In a meeting in Brussels in February, Mr Lochhead said Mr Ciolos gave him and farm minister George Eustice assurances the UK would be allowed the flexibility to increase coupled support for Scottish farmers to 13%.

But in a U-turn, the commissioner said the UK would be refused permission to use its flexibility on coupled payments for Scotland.

“I find the complete reversal of his [Mr Ciolos’s] position, and the way the whole thing has been handled, utterly astonishing and unacceptable,” said Mr Lochhead.

“For the green light to be turned red at this point without any explanation for the change of heart is infuriating.”

He added: “Scottish farmers are the big losers here yet again. They have been condemned to the lowest rates in Europe by the UK government, and have been denied the full €223m (£185m) convergence uplift that is rightly theirs.

“Now the possibility of flexibility within the UK – something that was available under the last CAP – is no longer an option.”

Scottish Lib Dem MEP George Lyon said Mr Ciolos told him on Tuesday (1 April) that Scotland would be blocked from borrowing some of the UK’s coupling entitlement because of regionalisation.

Mr Lyon said Mr Ciolos told him that EU rules did not allow Scotland to borrow some of the UK’s coupling entitlement as the UK had chosen to implement separate CAP arrangements in Scotland, England, Wales and Northern Ireland.

Mr Lyon added that he was “bitterly disappointed” at the decision, adding: “Without the extra coupling for sheep producers, it is clear the Scottish government will need to rethink its plans.”

NFU Scotland had argued to borrow some of the UK’s coupling entitlement to increase coupled payments to 13% to support Scottish livestock sectors.
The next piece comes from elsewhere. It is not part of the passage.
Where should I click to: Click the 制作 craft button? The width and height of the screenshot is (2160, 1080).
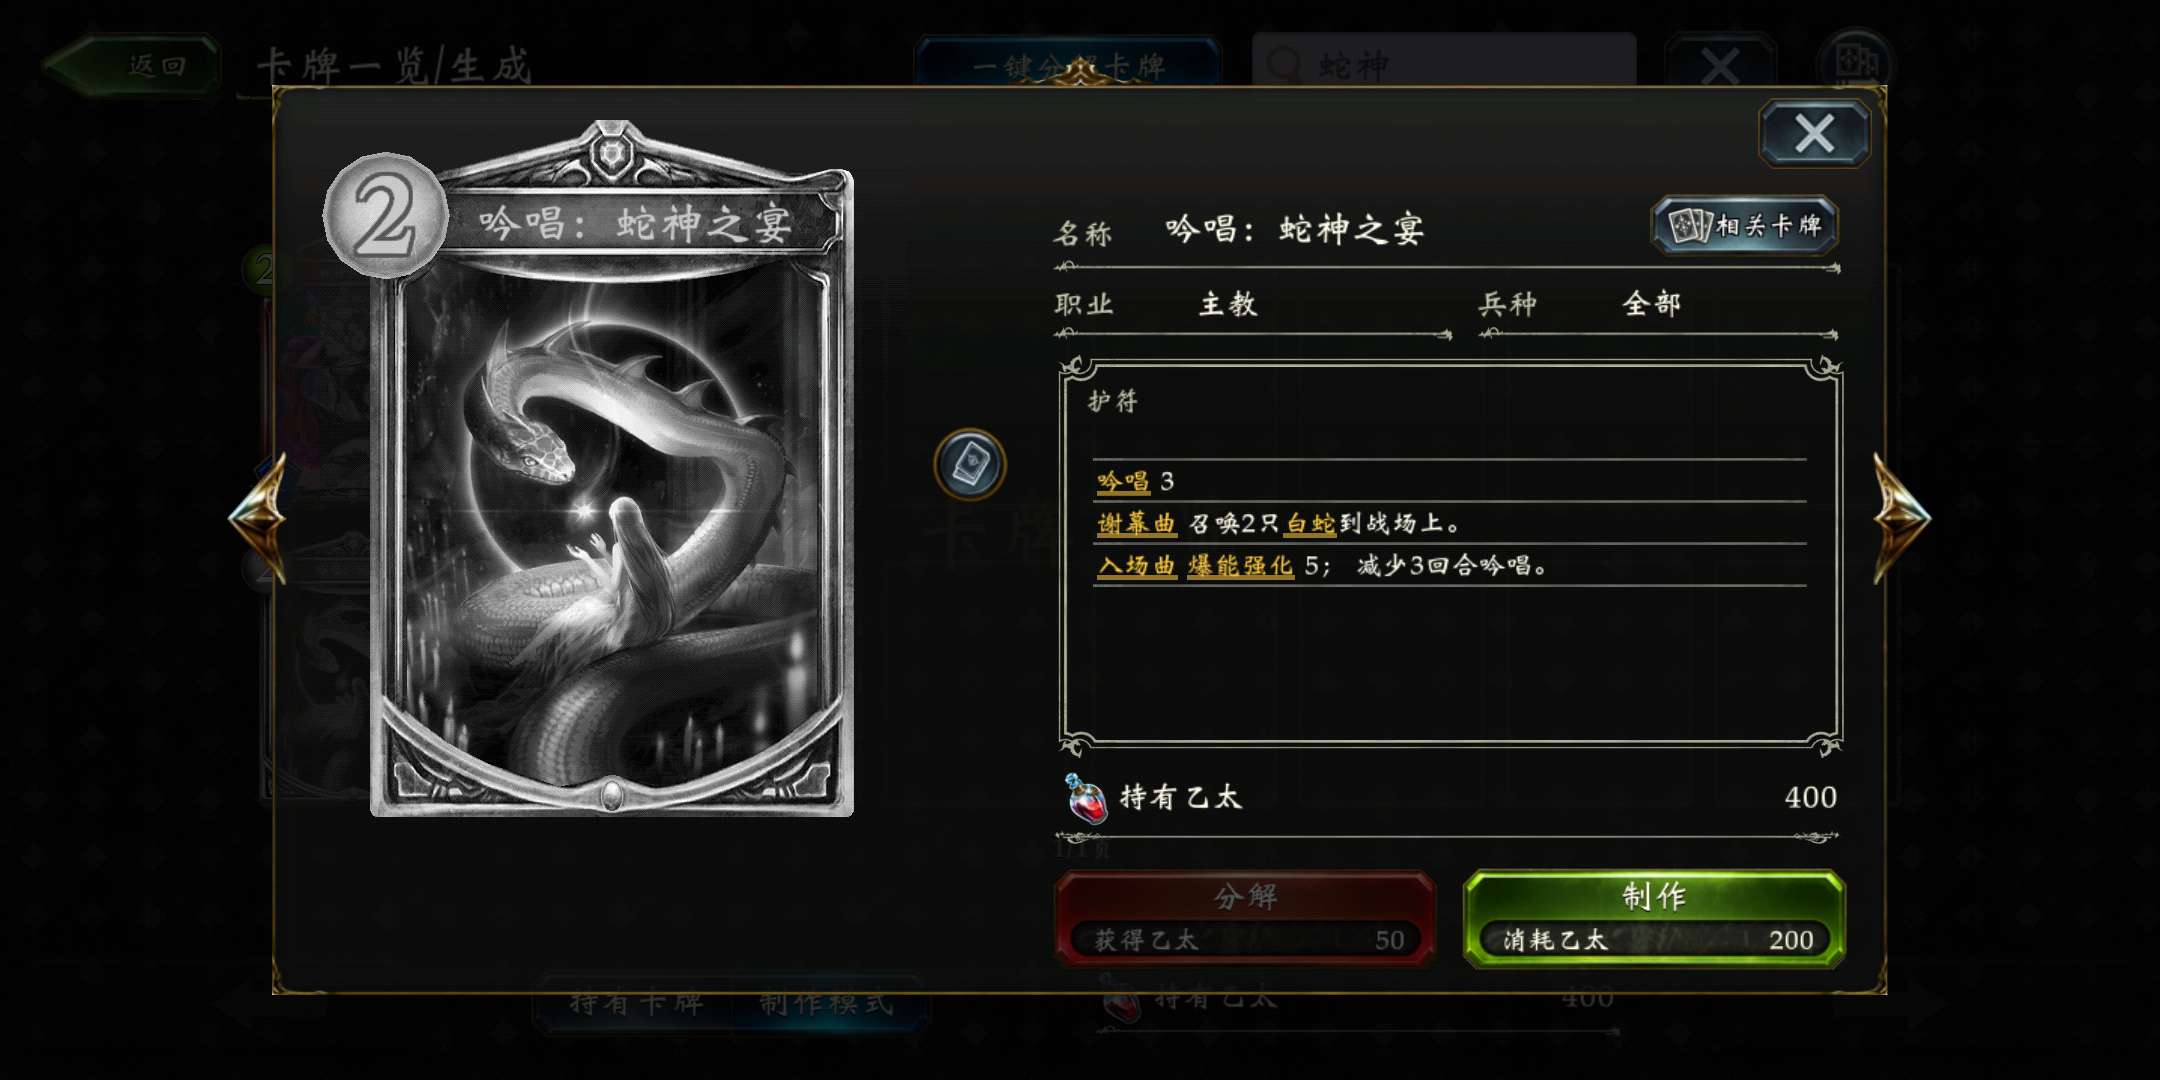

Higher coupled payments were seen as a lifeline for Scottish beef and sheep producers, especially those in the hills who needed the support to maintain production in fragile farming areas, said NFUS president Nigel Miller.

“We now have gaps in our support system. The real losers are going to be active hill farmers, who could well be forced to de-stock,” he added.

“Some of the beef and sheep producers in the islands are going to be very vulnerable. There was the option to increase coupled payments for calves on the hills and islands. We have lost that payment for them. This is not a good place to be in at the 23rd hour of negotiations.”

Mr Miller said NFU Scotland would be seeking to overturn the EU Commission’s decision as well as looking at ways of reducing the effect of the decision in Scotland’s overall CAP budget.